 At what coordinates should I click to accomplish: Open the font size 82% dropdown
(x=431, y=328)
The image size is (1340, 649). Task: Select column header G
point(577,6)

---

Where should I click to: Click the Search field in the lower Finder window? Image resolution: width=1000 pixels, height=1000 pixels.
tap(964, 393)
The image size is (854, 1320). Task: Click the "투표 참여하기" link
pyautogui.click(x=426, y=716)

---

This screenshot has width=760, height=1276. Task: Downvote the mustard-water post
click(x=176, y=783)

■ **Task details**: Swap "link" for "button" in the items starting at the line that contains "The image size is (854, 1320)." and ending at the line that contains "pyautogui.click(x=426, y=716)". Return only those lines, with everything else left unchanged.

■ **Result for this exercise**:
The image size is (854, 1320). Task: Click the "투표 참여하기" button
pyautogui.click(x=426, y=716)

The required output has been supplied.